EXTRACTED TEXT:

Monday, March 2, 2015

Adding Physical Activity to a Busy Schedule

It may seem difficult to add physical activity to a busy schedule. Below are some tips on how you work exercise into your daily activities.

If you have a health condition, an old injury, or you have not been active in a while, talk with your doctor first about what level and kinds of activities are safe for you.

When you work, find ways to keep active and put extra moves into your routine.
  • If you sit a lot at work, try to get up and move every hour or two.
  • Stretch at your desk or march in place.
  • Walk up and down stairs, deliver a message, or pick up supplies.
  • Use breaks or part of lunch to walk for 10 minutes.
  • If you stand a lot at work, try walking in place or moving your arms.
  • If you’re stressed, take 5-10 deep breaths and sit up as tall as you can.
  • When you are doing seated activities, stretch your body while you stretch your mind.

When you watch TV, some good ways to move are:
  • Use an exercise DVD or video for a few minutes before you watch any other TV
  • Use commercials as an exercise break - during a 1-hour show you can get in 10 minutes of movement. Do chair exercises or a few quick stretches.
  • Take exercise breaks while you use a computer, do hobbies, or play games.
  • Walk around while you talk on the phone.
  • Do leg and foot exercises while you’re reading.
  • Take a quick walk after you finish a chapter.

When you do household chores, yard work, gardening, and home repair, think about ways to move and make your chores do double duty!
  • Scrub a little harder and longer.

DATA FOR ANALYSIS:
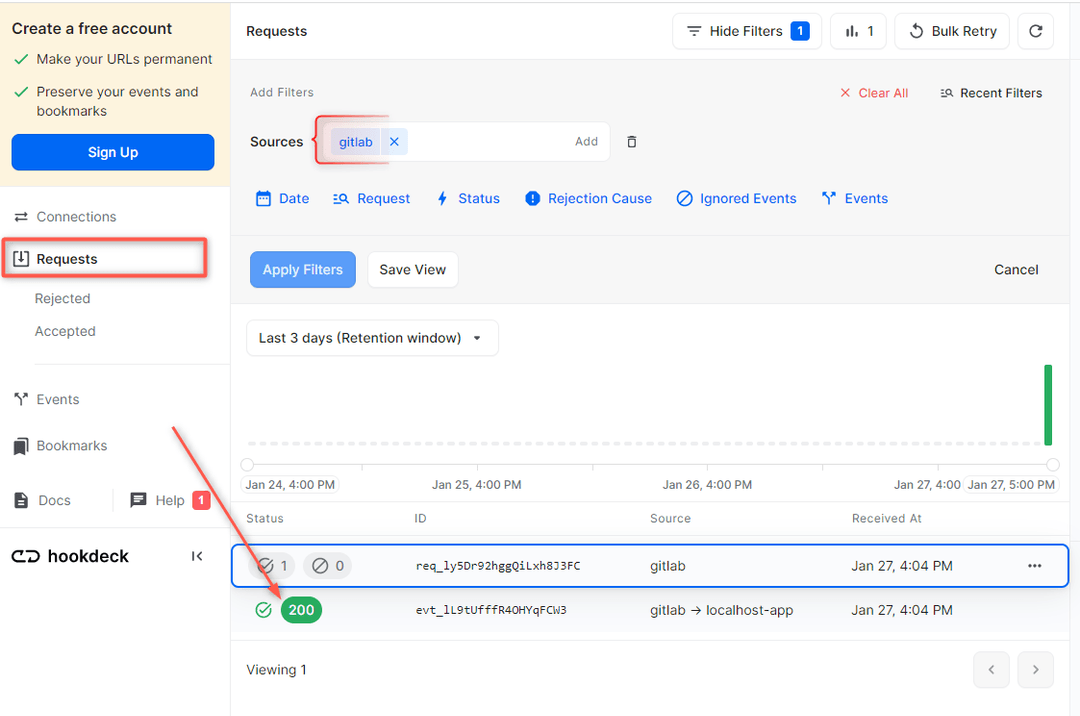The image size is (1080, 716).
Task: Collapse the sidebar next to the hookdeck logo
Action: coord(197,556)
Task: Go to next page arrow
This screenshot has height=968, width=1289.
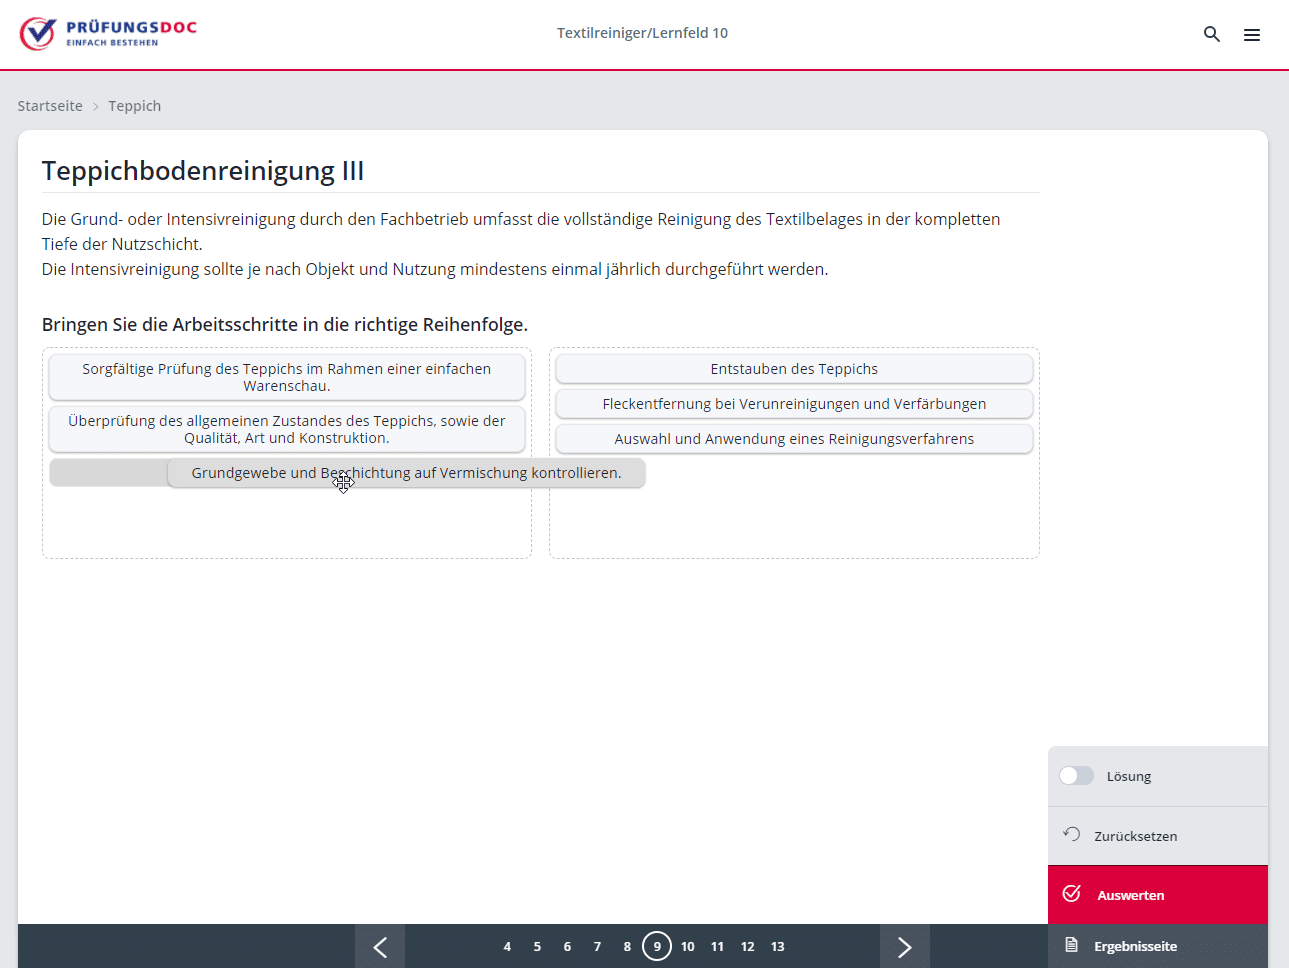Action: click(904, 946)
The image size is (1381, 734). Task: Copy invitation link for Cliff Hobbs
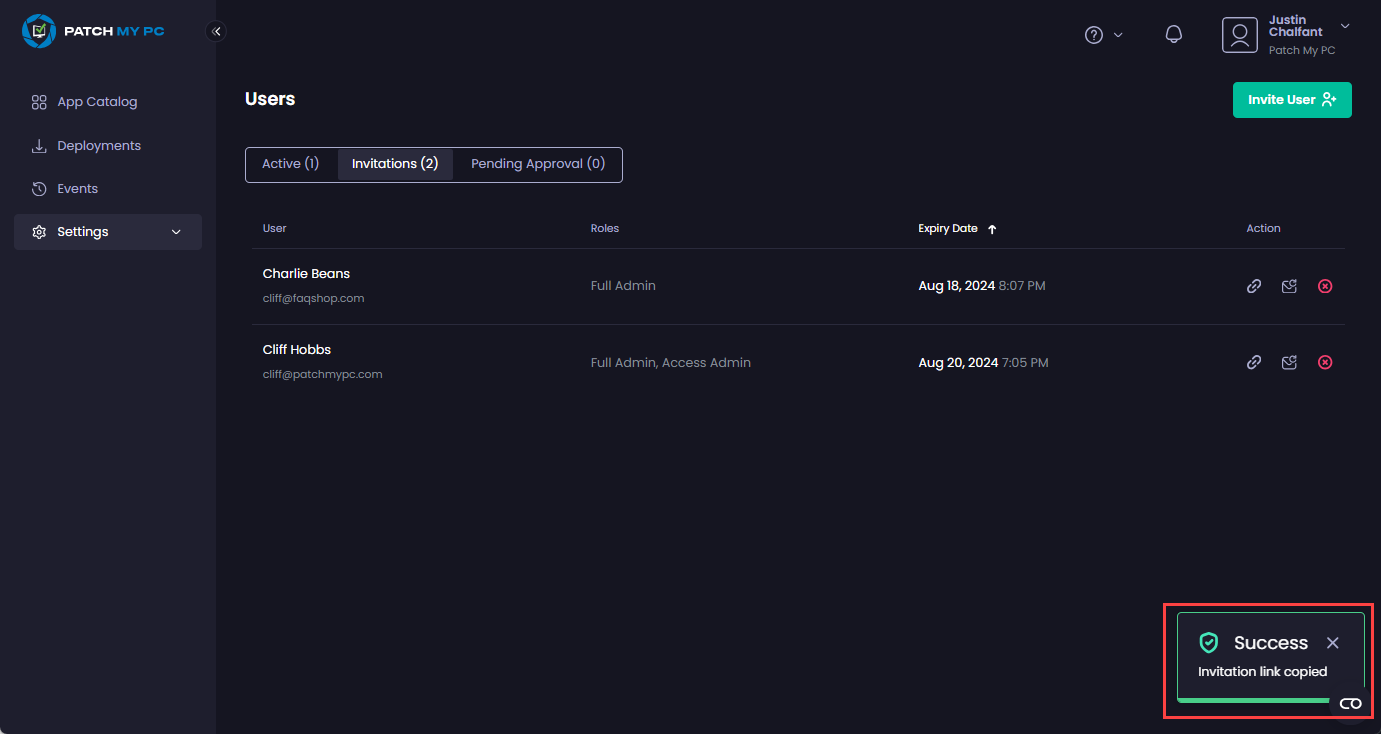coord(1253,362)
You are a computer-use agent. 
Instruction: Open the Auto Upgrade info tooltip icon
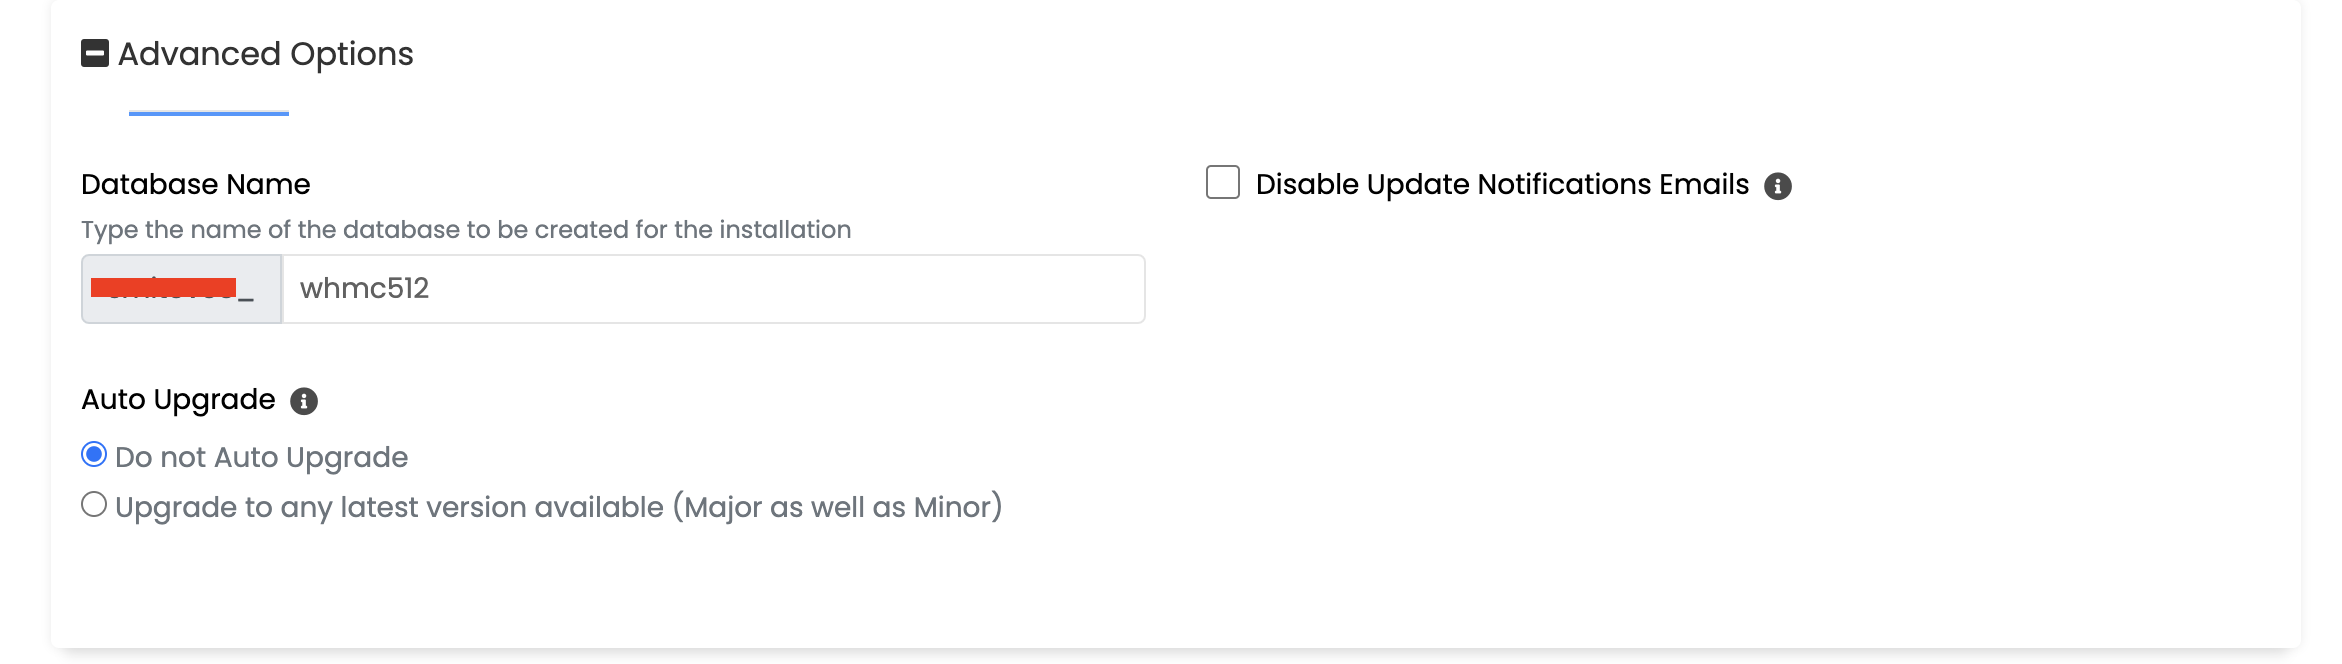tap(304, 401)
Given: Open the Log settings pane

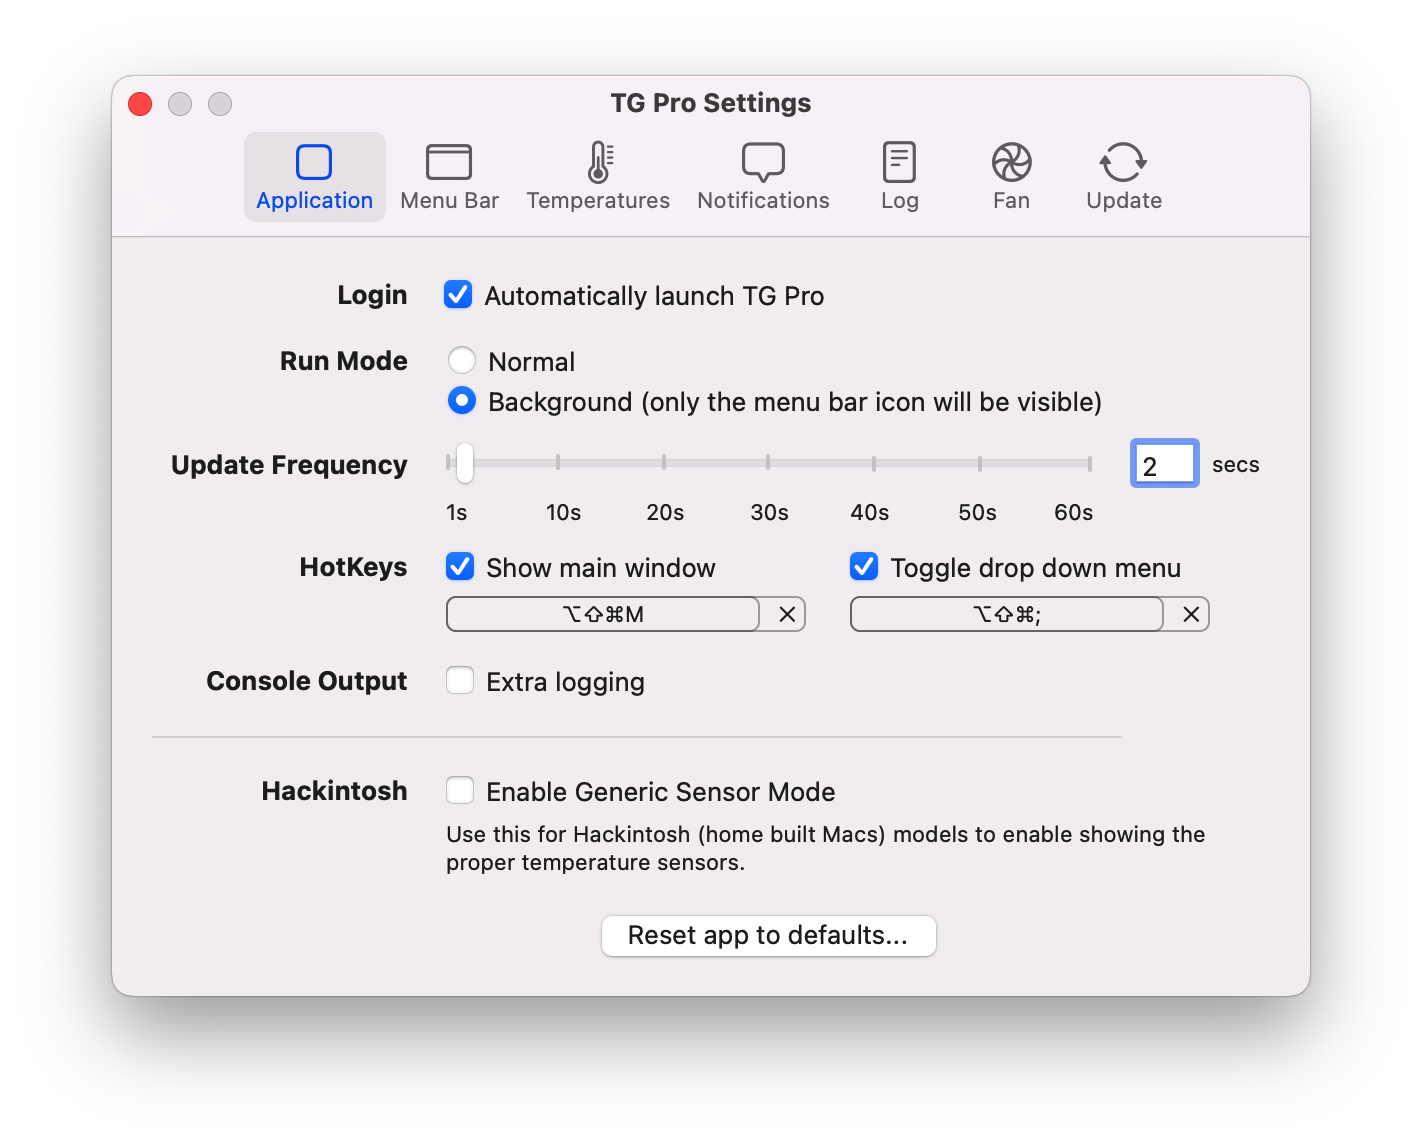Looking at the screenshot, I should pos(898,176).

THINGS TO DO:
A: Print everything in the physical activity text from "If you have" down to "as you can.".
B: Continue the text on adding physical activity to a busy schedule from its last line.
The records have no connection to the physical activity text.

EXERCISE RESULTS:
A:
If you have a health condition, an old injury, or you have not been active in a while, talk with your doctor first about what level and kinds of activities are safe for you.

When you work, find ways to keep active and put extra moves into your routine.
  • If you sit a lot at work, try to get up and move every hour or two.
  • Stretch at your desk or march in place.
  • Walk up and down stairs, deliver a message, or pick up supplies.
  • Use breaks or part of lunch to walk for 10 minutes.
  • If you stand a lot at work, try walking in place or moving your arms.
  • If you’re stressed, take 5-10 deep breaths and sit up as tall as you can.

B:
  • Put music on and turn cleaning into dance time!
  • Make several trips up the stairs.
  • Spend some extra time gardening.
  • Don’t use a sprinkler—walk around with the hose or watering can instead.
  • Walk or bike to get to where you need to go more often, and walk or pedal briskly.
  • Do errands or visit people on foot.
  • If you drive, park in the farthest safe parking spot; if you take the bus, get off one stop early.

Tuesday, January 6, 2015

Choose My Plate - Vary your Veggies

10 tips to help you eat more vegetables

It’s easy to eat more vegetables! Eating vegetables is important because they provide vitamins and minerals and most are low in calories. To fit more vegetables in your meals, follow these simple tips. It is easier than you may think.
  1. Discover fast ways to cook. Cook fresh or frozen vegetables in the microwave for a quick-and-easy dish to add to any meal. Steam green beans, carrots, or broccoli in a bowl with a small amount of water in the microwave for a quick side dish.
  2. Be ahead of the game. Cut up a batch of bell peppers, carrots, or broccoli. Pre-package them to use when time is limited. You can enjoy them on a salad, with hummus, or in a veggie wrap.
  3. Choose vegetables rich in color. Brighten your plate with vegetables that are red, orange, or dark green. They are full of vitamins and minerals. Try acorn squash, cherry tomatoes, sweet potatoes, or collard greens. They not only taste great but also are good for you, too.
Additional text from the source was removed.